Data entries
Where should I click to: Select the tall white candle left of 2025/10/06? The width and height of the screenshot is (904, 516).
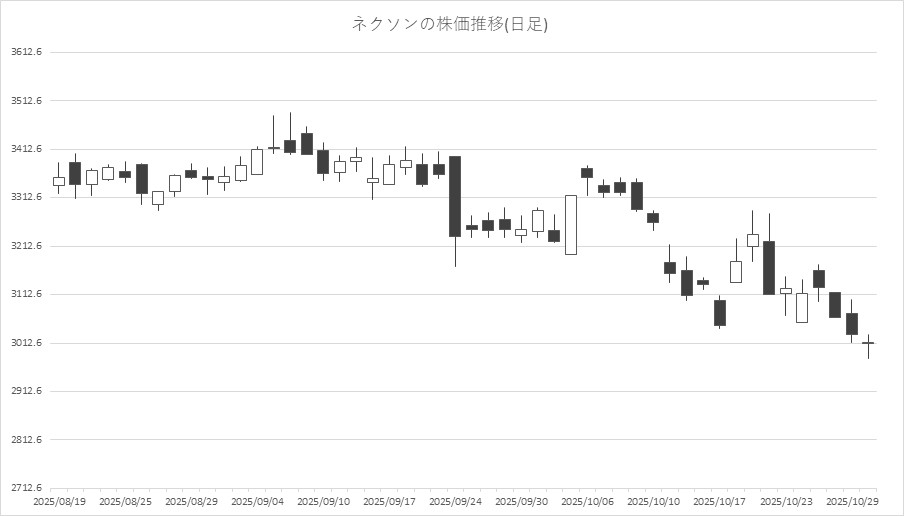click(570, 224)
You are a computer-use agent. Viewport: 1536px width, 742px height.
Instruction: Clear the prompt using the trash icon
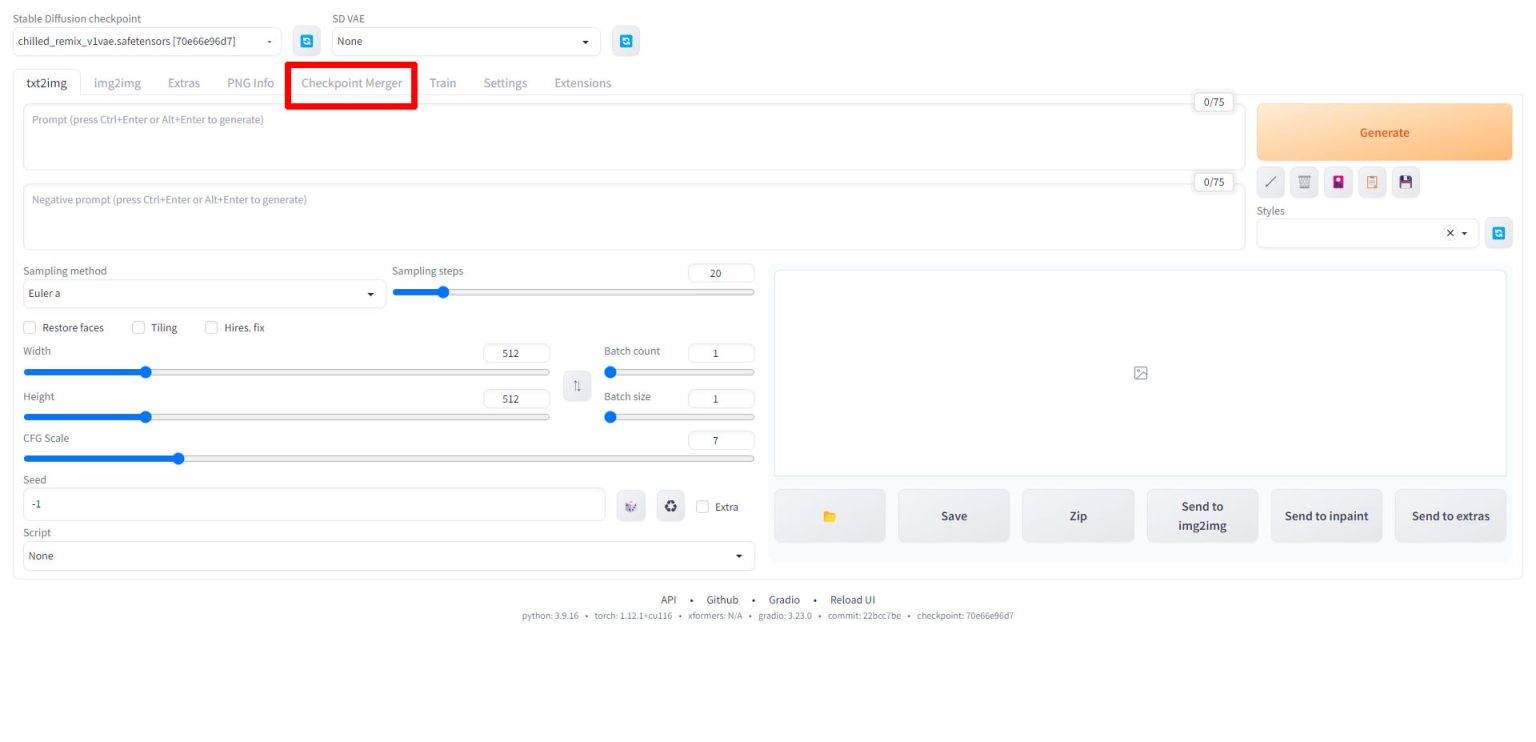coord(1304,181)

■ **YOUR INSTRUCTIONS**:
Repeat every entry above word for word, and include no pictures.

■ **RESPONSE TO THE TASK**:
Where should I click to: Select the tall white candle left of 2025/10/06? The width and height of the screenshot is (904, 516).
click(570, 224)
You are a computer-use agent. Viewport: 1536px width, 742px height.
Instruction: Clear the prompt using the trash icon
coord(1304,181)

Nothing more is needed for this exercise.